WATERLOO, Iowa (AP) — Republican presidential candidate Jeb Bush said Tuesday that he's not so sure he would have attended this week's international climate talks in Paris. The policies being discussed, he said, could hurt the U.S. economy at a time Americans are struggling to recover from the recession.
"I worry about the economic impact for our country," Bush said during a visit to Iowa, the first-in-the-nation caucus state.

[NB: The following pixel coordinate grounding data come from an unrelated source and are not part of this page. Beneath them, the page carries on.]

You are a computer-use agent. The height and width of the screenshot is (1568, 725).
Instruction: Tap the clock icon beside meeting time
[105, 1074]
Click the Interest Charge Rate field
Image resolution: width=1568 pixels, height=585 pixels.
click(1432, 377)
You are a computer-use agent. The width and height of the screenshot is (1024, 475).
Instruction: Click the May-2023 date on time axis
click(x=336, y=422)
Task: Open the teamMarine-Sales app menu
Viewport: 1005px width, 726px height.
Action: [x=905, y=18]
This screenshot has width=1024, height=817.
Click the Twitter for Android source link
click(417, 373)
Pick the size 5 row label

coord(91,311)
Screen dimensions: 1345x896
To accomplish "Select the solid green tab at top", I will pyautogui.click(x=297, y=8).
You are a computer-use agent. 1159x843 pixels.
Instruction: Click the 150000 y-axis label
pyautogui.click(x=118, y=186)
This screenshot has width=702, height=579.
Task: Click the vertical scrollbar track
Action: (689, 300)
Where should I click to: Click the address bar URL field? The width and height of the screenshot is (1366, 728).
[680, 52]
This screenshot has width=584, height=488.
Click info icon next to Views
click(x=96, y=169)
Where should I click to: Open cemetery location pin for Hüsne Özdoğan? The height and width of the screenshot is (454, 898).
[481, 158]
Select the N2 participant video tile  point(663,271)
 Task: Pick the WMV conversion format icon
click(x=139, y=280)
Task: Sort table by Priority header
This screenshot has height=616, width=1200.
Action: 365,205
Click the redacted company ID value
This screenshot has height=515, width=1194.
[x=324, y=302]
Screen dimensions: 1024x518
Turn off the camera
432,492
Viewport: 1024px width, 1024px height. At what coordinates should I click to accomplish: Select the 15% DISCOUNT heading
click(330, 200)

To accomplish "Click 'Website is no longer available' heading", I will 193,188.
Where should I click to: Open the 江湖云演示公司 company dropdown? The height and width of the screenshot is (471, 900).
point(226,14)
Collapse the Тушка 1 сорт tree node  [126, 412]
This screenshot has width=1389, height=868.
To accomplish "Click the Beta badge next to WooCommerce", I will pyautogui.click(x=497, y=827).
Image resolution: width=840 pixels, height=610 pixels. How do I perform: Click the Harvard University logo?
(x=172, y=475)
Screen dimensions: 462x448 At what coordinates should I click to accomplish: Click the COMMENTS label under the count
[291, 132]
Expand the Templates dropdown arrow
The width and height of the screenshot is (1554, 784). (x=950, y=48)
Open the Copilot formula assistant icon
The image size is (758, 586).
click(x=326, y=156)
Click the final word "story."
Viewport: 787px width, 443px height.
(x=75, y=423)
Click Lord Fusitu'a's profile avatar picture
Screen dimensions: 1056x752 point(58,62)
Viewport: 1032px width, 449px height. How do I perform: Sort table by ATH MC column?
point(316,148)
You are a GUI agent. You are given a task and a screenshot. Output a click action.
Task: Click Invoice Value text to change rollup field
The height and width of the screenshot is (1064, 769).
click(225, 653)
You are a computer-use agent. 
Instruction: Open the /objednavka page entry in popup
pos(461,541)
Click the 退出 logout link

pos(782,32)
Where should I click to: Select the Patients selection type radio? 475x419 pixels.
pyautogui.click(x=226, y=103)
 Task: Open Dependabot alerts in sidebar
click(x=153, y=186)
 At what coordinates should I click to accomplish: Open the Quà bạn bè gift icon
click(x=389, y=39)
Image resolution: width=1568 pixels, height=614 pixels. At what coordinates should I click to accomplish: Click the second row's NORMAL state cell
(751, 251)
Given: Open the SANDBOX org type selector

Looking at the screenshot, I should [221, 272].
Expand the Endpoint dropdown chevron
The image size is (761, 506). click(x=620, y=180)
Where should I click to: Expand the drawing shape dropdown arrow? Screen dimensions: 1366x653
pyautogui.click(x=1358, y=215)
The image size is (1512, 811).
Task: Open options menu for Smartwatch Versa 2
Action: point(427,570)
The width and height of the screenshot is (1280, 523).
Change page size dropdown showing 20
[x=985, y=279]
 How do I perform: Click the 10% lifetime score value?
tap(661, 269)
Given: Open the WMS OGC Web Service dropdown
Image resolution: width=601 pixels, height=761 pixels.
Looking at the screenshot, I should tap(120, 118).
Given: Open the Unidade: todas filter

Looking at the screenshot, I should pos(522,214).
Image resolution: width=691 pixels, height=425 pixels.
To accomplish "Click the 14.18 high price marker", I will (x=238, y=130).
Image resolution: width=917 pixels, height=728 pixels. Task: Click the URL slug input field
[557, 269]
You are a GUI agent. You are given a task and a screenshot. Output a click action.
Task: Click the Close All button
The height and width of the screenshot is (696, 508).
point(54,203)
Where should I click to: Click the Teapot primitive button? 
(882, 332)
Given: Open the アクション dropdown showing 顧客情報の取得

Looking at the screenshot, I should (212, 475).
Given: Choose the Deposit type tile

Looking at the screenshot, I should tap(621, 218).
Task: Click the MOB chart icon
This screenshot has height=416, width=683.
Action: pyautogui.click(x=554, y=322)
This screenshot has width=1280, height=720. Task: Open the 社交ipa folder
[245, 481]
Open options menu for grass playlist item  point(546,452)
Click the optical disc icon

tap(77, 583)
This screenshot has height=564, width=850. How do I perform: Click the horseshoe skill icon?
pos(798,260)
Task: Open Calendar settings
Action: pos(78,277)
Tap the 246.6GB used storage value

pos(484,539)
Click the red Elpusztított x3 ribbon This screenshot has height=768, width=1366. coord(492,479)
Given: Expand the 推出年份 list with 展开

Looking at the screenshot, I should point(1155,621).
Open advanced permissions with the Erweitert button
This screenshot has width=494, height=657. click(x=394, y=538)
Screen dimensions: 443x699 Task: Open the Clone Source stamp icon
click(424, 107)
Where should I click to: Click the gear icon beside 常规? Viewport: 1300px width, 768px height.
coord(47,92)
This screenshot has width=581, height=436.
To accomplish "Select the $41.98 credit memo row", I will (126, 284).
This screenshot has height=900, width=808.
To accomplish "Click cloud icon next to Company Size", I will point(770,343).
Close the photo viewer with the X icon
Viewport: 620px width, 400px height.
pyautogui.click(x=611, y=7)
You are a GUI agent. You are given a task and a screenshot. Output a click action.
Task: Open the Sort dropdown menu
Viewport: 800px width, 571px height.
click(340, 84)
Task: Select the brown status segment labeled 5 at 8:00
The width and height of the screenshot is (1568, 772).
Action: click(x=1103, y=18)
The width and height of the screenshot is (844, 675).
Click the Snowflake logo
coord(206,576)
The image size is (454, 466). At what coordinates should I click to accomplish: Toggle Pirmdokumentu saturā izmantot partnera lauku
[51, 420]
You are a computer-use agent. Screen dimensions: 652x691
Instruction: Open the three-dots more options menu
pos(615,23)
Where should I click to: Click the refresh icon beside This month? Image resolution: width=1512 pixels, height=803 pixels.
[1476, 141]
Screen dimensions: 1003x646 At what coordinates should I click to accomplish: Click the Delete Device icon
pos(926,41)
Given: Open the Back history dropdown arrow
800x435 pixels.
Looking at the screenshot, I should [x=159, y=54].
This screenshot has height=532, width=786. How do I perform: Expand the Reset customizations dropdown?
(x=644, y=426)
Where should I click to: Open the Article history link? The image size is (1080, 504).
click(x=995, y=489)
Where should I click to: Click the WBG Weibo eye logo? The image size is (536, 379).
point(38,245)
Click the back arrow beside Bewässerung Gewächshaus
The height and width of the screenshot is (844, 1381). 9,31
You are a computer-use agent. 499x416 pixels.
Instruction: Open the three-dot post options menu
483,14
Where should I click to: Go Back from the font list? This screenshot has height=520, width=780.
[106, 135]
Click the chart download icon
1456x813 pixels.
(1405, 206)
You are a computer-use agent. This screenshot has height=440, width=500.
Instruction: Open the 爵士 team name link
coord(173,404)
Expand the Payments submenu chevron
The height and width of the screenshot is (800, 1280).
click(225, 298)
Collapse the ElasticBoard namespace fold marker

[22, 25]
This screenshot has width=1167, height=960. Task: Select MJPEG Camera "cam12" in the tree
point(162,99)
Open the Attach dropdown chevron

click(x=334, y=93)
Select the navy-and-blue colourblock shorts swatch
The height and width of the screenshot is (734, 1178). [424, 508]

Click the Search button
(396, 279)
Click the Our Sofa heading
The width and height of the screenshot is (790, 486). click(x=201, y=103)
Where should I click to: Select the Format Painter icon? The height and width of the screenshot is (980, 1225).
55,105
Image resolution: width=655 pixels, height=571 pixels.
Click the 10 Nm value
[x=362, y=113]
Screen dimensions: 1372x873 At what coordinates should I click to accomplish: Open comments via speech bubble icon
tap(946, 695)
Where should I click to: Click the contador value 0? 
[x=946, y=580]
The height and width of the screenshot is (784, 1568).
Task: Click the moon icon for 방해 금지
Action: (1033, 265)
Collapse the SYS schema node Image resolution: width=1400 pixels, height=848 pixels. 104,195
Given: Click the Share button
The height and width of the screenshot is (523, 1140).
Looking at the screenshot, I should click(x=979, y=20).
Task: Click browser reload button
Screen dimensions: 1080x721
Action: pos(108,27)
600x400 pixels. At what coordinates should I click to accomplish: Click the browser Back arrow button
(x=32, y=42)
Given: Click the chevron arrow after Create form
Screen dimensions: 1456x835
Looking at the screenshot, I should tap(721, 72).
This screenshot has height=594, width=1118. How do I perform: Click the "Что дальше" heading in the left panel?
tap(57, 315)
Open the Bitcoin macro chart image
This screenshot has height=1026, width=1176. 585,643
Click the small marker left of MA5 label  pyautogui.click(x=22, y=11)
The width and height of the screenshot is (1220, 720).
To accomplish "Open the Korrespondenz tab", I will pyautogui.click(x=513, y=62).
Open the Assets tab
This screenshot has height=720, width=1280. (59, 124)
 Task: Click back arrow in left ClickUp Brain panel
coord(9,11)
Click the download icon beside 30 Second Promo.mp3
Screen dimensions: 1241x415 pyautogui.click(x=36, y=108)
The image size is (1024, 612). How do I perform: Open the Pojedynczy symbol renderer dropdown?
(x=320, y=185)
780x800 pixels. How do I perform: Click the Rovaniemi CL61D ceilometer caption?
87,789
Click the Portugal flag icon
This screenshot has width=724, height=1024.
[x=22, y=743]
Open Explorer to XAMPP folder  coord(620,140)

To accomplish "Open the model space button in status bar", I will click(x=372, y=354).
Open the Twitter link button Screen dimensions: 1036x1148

President Barack Obama is pushing to put a price, such as a tax, on pollution to fight global climate change.
"I worry that — put aside intentions — these proposals could have an impact on the here-and-now on people that are really struggling right now," Bush added. "I'd be uncertain whether I would attend a meeting like that where it seems like the movement is toward policies that would hurt our economy."
His comments come as Obama and the leaders of more than 100 other nations are negotiating a deal that would get all countries to agree to cut emissions that scientists say are warming the Earth and increasing extreme weather.
Republicans are united in opposition to any international climate change pact and the president's plan to cut greenhouse gas emissions from U.S. power plants. Bush and other GOP candidates all say that Obama's plan to curb greenhouse gas emissions from U.S. power plants could cost thousands of jobs and raise electricity costs for businesses and families.
Texas Sen. Ted Cruz and GOP presidential front-runner Donald Trump are among several Republican candidates who reject mainstream climate science. Ben Carson calls himself a "climate science questioner" and says "the temperature of the earth is always fluctuating."
Bush said at a New Hampshire town hall last month that he thinks the climate is changing and that "humans have some say in it for sure." But, he added, "What I don't want to do is destroy the American economy as the solution."
This story corrects the attribution of the quote in the 2nd paragraph to Jeb Bush, rather than Donald Trump.